No hay manera de controlar al otro que pretendemos ser del otro lado del espejo. sobre todo si no se miente nunca

¿Vuela el ave ante el asedio de la nada? ¿O es cierto que el placer -decía Bataille- empieza en el momento en que el gusano se aloja en la fruta? No lo sé, sólo imagino a Adán babeando ante las torres y a Eva, toda ella, dueña y señora de las frutas del paraíso, punteando firmes sones con su andar sobre la tarde, minutos antes de que Adán, loco perdido, nada, nada y nada buzo en sus senos.

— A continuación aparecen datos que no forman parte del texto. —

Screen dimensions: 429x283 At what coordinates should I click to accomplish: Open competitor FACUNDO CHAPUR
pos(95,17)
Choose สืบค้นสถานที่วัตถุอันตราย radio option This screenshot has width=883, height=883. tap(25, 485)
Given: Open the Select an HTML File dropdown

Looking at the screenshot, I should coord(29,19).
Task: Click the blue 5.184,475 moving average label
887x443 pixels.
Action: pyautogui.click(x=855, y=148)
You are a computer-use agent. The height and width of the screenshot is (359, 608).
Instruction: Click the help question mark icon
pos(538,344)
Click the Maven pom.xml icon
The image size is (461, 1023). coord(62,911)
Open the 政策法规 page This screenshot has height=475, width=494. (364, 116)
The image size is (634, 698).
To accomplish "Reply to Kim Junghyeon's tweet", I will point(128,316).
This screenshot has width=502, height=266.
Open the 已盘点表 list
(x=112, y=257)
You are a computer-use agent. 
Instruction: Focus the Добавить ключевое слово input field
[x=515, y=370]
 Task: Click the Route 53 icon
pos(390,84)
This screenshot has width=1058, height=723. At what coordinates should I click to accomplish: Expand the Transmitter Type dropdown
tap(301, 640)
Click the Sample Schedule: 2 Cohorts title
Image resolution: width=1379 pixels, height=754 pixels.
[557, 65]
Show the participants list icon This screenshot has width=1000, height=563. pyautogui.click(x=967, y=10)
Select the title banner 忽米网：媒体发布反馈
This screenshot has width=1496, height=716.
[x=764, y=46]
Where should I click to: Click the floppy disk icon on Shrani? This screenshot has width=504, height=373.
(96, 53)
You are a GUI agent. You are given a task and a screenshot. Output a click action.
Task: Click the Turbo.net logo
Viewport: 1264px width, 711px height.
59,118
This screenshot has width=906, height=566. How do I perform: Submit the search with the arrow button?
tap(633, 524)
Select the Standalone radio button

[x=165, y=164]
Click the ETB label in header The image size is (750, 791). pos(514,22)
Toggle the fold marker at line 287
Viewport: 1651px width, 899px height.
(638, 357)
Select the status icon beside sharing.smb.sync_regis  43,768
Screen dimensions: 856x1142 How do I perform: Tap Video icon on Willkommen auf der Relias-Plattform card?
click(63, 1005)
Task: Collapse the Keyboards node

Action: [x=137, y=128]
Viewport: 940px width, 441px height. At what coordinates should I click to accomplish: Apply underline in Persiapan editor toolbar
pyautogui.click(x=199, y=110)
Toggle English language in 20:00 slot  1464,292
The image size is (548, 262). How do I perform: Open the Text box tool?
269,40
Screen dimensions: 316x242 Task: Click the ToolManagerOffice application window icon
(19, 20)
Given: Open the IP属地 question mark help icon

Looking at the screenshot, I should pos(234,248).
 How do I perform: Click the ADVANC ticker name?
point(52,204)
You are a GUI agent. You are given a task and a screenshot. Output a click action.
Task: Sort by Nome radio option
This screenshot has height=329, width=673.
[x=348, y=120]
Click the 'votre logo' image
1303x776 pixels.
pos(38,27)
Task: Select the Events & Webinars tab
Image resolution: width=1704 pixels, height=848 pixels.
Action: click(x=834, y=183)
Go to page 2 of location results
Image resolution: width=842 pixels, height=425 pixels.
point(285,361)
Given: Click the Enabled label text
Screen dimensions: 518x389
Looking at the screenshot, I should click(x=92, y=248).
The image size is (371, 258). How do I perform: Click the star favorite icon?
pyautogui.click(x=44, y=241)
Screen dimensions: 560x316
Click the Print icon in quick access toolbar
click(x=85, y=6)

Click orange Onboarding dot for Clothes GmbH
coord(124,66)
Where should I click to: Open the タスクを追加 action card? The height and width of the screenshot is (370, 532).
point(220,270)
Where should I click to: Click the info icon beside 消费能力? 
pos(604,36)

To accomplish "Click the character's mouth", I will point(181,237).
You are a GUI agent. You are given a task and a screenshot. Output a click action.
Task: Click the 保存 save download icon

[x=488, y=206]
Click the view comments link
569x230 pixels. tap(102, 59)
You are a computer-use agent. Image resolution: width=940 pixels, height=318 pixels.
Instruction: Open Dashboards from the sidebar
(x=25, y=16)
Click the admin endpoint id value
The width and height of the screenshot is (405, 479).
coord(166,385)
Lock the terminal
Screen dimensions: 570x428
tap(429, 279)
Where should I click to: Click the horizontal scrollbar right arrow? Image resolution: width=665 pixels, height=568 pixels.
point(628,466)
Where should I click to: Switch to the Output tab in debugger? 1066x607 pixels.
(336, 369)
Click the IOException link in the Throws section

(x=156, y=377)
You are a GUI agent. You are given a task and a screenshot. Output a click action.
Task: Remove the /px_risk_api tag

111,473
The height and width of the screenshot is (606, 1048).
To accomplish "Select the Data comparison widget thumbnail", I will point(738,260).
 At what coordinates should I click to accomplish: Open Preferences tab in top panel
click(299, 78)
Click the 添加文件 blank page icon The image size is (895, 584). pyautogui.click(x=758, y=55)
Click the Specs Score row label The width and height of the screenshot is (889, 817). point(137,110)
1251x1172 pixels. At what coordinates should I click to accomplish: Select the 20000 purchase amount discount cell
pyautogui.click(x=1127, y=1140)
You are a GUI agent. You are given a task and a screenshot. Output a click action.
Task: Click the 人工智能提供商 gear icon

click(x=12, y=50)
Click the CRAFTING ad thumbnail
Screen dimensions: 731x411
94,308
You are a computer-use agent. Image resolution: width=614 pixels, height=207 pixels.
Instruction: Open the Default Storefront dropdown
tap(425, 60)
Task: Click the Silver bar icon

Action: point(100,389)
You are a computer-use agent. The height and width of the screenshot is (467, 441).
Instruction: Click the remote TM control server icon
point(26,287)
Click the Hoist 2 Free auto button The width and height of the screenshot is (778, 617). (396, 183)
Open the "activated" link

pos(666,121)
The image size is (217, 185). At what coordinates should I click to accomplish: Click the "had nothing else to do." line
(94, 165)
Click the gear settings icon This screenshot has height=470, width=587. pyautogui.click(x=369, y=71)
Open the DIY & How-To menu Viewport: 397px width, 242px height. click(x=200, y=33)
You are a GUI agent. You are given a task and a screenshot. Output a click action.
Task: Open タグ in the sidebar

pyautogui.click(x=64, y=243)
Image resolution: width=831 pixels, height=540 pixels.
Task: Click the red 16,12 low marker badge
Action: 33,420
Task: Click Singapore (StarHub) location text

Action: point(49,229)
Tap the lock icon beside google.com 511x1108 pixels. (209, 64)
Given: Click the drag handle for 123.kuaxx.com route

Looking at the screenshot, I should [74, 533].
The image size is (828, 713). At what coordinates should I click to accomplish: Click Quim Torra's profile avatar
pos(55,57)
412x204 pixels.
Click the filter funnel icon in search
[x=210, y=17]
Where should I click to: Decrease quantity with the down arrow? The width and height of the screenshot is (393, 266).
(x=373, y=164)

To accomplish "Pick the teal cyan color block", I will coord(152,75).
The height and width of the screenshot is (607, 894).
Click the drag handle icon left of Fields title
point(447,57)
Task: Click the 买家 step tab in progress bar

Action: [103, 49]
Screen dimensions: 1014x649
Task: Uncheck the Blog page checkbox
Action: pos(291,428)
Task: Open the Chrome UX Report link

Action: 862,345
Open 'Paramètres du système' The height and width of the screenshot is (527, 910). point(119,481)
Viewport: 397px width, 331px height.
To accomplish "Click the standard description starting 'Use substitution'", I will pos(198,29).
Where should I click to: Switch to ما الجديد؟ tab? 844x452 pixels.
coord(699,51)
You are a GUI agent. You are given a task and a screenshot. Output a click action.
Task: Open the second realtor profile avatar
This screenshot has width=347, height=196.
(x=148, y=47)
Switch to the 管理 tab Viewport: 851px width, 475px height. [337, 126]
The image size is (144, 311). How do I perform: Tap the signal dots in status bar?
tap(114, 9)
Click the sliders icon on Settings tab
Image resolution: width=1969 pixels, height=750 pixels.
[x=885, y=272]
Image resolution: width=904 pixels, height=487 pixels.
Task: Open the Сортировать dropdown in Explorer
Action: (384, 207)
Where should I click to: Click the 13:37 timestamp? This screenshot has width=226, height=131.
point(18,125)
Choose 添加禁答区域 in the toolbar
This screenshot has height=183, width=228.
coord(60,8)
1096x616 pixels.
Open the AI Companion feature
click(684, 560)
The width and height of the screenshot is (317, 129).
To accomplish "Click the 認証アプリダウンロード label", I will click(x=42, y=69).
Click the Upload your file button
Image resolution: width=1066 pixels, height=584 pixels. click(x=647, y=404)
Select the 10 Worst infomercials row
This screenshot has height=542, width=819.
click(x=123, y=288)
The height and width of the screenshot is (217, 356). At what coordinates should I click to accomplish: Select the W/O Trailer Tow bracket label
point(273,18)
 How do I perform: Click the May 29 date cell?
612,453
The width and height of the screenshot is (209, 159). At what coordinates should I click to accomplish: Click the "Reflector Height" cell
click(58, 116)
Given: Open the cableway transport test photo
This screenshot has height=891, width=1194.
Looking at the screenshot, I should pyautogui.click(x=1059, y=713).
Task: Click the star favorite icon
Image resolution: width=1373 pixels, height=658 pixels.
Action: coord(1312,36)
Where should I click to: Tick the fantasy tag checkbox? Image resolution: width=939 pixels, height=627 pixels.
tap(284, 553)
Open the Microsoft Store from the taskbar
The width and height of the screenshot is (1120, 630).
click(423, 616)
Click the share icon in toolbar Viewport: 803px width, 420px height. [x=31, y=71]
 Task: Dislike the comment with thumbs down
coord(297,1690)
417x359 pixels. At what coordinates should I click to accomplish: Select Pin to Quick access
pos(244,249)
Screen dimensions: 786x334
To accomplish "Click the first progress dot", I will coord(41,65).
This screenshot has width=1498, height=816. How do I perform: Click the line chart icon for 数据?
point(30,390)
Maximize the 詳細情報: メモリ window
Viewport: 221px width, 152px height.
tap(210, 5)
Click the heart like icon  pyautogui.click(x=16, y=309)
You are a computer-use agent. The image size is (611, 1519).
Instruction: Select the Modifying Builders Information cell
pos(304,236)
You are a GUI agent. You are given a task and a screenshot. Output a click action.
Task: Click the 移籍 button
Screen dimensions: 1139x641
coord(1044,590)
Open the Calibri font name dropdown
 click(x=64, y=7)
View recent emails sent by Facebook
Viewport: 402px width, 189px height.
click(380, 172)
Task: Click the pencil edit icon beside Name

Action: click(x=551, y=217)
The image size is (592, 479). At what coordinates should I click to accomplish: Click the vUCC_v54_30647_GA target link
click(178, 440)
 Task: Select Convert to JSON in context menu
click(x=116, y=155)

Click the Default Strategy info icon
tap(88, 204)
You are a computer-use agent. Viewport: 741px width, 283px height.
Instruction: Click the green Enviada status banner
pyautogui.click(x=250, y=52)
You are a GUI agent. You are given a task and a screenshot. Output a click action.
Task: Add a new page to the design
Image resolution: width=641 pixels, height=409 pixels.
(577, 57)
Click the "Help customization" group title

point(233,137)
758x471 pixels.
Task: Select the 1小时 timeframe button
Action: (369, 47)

Una vieja canción, tal vez, o el potro alado de unos dedos, pulsando a todo tren las teclas que conducen por los caminos de la perdición, el desenfreno o la paz. Ritmo, tensión y, lo que el viejo Barthes llamó con ese nombre propio que -según él- se advierte más en el lugar donde el vestido se abre y deja que uno -todo ojos y a toda vela- se lance a navegar plácidamente por las aguas del goce, disfrutando a rienda suelta lo que normalmente no se ve.  Cuán nocivo, aburrido, soso y antierótico resulta el desabrido juicio de los justos. Sobre todo el de los jueces.  Empezando por los de la santa inquisición que se llevaron de paro a Galileo por defender las tesis de Oresme. Los de ahora, todos los jueces y el sano juicio de los jueces -el más insano y perverso de todos- que raramente ríen. La historia puede nadar en las afueras de la historia que -a tono con Marguerite Duras- sucede por la ausencia de esa historia. Su lenguaje, sin lengua, se baña en las aguas infinitas de la imaginación lectora que va a la historia sin prejuicios sin carné de identidad y sin manualito de fórmulas preceptivas, dispuesta a construir y destruir todas las leyes y gozar, a todo viento, la desnudez de un texto que se deja leer por el gozo de gozarlo a toda sed.  La historia no es el vaso ebrio que nunca la contiene ni es la espuma ni es la sal ni el líquido o el gas que uno destila. Es tan relámpago, tan luz el poema, la historia -diría Gonzalo Rojas-. Igual da, liebre o luciérnaga. El poema es el poema, luz que brota de la lámpara y se bebe o se vierte hasta el filo de las tardes. Sin género ni sexo. Uno puede vivir en la montaña, y conformarse con la melodía del viento o de los pájaros filtrándose por entre las cortinas del follaje, pero no puede dejar de sentir las ráfagas de luz que desatan unos versos bien escritos sobre la piel de un libro al que uno entra para leer o leerse. También puede ser que, premonitorio, Borges se salga con la suya, una vez más. No hay manera de controlar al otro que pretendemos ser del otro lado del espejo. Sobre todo si no se  miente nunca. Ni siquiera cuando se dice la verdad.